Kluzik-Rostkowska peszy premiera. Jak? Krytykuje Kaczyńskiego

Kluzik-Rostkowska peszy premiera. Jak? Krytykuje Kaczyńskiego

Dodano:   /  Zmieniono: 
Joanna Kluzik-Rostkowska (fot. Wprost)Źródło:Wprost
Premier Donald Tusk pytany o oświadczenie szefowej klubu PJN Joanny Kluzik-Rostkowskiej, która zaapelowała do prezesa PiS Jarosława Kaczyńskiego, by wziął udział w oficjalnych obchodach rocznicy katastrofy smoleńskiej, poprosił aby zwolnić go "z obowiązku komentowania wypowiedzi szefowej PJN wobec Jarosława Kaczyńskiego".

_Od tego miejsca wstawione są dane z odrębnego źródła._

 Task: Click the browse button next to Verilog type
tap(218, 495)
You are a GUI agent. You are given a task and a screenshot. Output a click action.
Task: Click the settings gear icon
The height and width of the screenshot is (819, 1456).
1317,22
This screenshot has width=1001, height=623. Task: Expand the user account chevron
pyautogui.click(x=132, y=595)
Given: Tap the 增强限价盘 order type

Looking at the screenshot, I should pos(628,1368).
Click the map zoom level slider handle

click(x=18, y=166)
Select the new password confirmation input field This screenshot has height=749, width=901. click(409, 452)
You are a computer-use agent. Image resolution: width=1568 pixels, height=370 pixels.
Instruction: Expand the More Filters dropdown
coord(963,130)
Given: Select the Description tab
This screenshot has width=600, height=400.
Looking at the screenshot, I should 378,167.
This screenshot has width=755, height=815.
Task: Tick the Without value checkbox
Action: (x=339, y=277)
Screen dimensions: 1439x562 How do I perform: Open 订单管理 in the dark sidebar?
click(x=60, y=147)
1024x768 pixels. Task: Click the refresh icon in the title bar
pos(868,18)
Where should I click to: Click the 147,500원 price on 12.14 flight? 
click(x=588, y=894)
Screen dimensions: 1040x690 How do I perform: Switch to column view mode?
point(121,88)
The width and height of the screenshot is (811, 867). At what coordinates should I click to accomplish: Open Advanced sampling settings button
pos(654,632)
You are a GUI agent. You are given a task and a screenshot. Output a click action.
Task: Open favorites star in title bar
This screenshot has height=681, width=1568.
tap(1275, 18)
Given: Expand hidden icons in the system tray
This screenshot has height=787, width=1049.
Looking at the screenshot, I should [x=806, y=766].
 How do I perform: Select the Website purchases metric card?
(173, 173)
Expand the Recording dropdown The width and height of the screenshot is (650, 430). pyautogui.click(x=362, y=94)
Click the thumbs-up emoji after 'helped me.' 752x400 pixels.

- W ostatnich tygodniach jestem lekko speszony tym, kiedy widzę z jaką gorliwością krytykowany jest Jarosław Kaczyński przez niedawną szefową kampanii prezydenckiej pana Kaczyńskiego - przyznał Tusk. Według premiera, jeśli chodzi o obchody 10 kwietnia "każdy powinien zgodnie z własnym sumieniem i własną wrażliwością ten dzień spędzić". - Nie mam najmniejszego zamiaru namawiać Jarosława Kaczyńskiego, aby czcił pamięć ofiar katastrofy smoleńskiej w jakiś konkretnie wyznaczony przez kogokolwiek sposób - zaznaczył. - Jarosław Kaczyński będzie obchodził te uroczystości zgodnie z własnym wyobrażeniem i nie sądzę, by napominanie go miało jakikolwiek sens. Każdy powinien tutaj wykonać to, co do niego należy - dodał premier.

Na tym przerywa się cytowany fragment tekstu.